Près de la porte d’entrée, le long de la vitre, ils sont quatre. Ils se connaissent bien. Pas de costume à proprement parler, juste ce qu’il faut pour satisfaire l’envie supposée des clients d’une présentation correcte : veste, chemise et cravate, coloris sobres. Daniel, c’est le chef, le plus ancien. A sa silhouette arrondie, que sa ceinture étrangle, on imagine des heures et des heures au volant, le restaurant tous les midis, le retour fatigué et silencieux le soir, depuis des décennies. Dans trois ans, il s’en ira pêcher dans une province lointaine, laissera derrière lui l’agitation des boulevards, la vie, les jeunes qui déjeunent avec lui aujourd’hui. A côté de Daniel, il y a Michel, presque cinquante ans, et en face d’eux, Eric et David, la trentaine encore ascendante, avec ambition et rêves.

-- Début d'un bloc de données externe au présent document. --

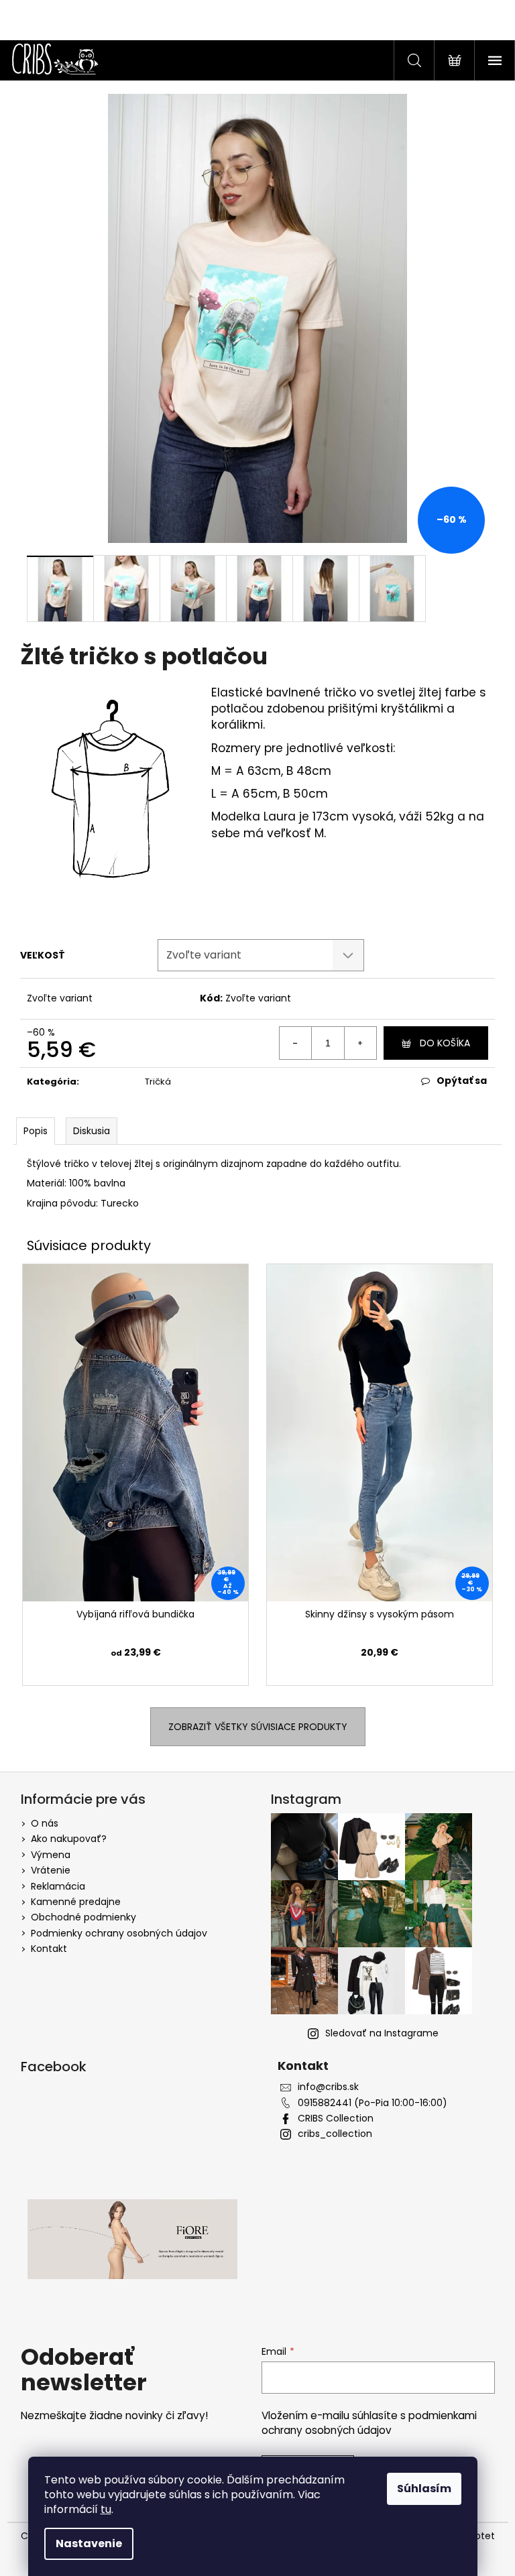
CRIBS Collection (336, 2118)
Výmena (50, 1854)
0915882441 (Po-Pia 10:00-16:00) (372, 2103)
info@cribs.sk (328, 2087)
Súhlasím (424, 2488)
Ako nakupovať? (69, 1838)
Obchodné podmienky (83, 1917)
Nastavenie (89, 2543)
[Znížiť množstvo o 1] (296, 1043)
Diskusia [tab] (91, 1131)
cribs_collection (335, 2134)
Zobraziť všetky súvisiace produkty (257, 1726)
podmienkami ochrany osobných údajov (369, 2422)
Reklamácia (58, 1886)
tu (106, 2509)
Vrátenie (50, 1870)
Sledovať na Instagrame (382, 2033)
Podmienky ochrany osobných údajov (119, 1933)
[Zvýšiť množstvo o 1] (360, 1043)
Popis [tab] (35, 1131)
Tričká (158, 1081)
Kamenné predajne (76, 1901)
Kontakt (49, 1948)
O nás (44, 1823)
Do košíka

Un peu plus loin, il y a Claire, seule devant une salade opulente qu’elle n’a qu’à peine touchée, son sac posé sur la chaise en face d’elle, avec son foulard négligemment posé dessus, convive immobile et silencieux, béant. Le regard austère, Claire a plus de cinquante ans mais elle n’a pas renoncé, elle est restée du côté des femmes, elle s’inquiète, toujours. Son visage est marqué par les années, par la faim disparue comme on perd le sommeil, l’attente, les questions. Elle lit quelques feuillets blancs extraits d’une enveloppe soigneusement décachetée et dont les pliures claquent sous ses doigts. Ses mains sont soignées, ses vêtements aussi. Elle travaille dans la banque, de l’autre côté de la rue. A deux pas d’elle, trône une de ces plantes qui prospèrent dans les courants d’air et la fumée, et qui lui cache une bonne partie des tables, presque jusqu’au bar. Elle ne voit pas les deux jeunes qui partagent un sandwich à moins de deux mètres d’elle, et qui l’ignorent…

Ils sont étudiants, il est plus jeune qu’elle. Non, pas des étudiants, des lycéens, à quelques jours du baccalauréat. Ils n’ont pas l’air inquiet, ils se regardent, se chuchotent, se miment des mots, se tiennent la main. Elle, c’est Lise. Elle fume trop. Elle est toute fluette dans ses habits trop grands. Lui, c’est Benjamin. Il la dévore des yeux, tout de noir vêtu, les cheveux brillants, un air décontracté un peu sur joué. Ils se taisent et regardent l’heure. Le serveur passe à côté d’eux, il voudrait qu’ils commandent autre chose, ils ne le voient pas, ils hésitent, l’heure semble avoir de l’importance pour eux, ils regardent alternativement leur montre, se regardent, sourient…
Au sol, carrés noirs et carrés blancs alternent, forcent à imaginer des diagonales, des marelles, des déplacements chaotiques…

Près du bar, il y a une femme qui attend tristement, avale café sur café, regarde souvent l’heure elle aussi. Elle s’appelle Esther, professeur de mathématiques au lycée voisin, agrégée de silence ici. Hier, c’était sont trente-deuxième anniversaire. Elle a les cheveux courts, des lunettes ovales, une robe à fleurs, sage et discrète. Elle se tient mal, se redresse, glisse lentement sur sa chaise comme un vulgaire ado, se stabilise et sous l’effet de l’ankylose sans doute, se redresse de nouveau. Un coude sur la table, un poing sous le menton qui renforce sa moue, elle fixe au loin une menace, une envie, rien peut-être. Qui sait ?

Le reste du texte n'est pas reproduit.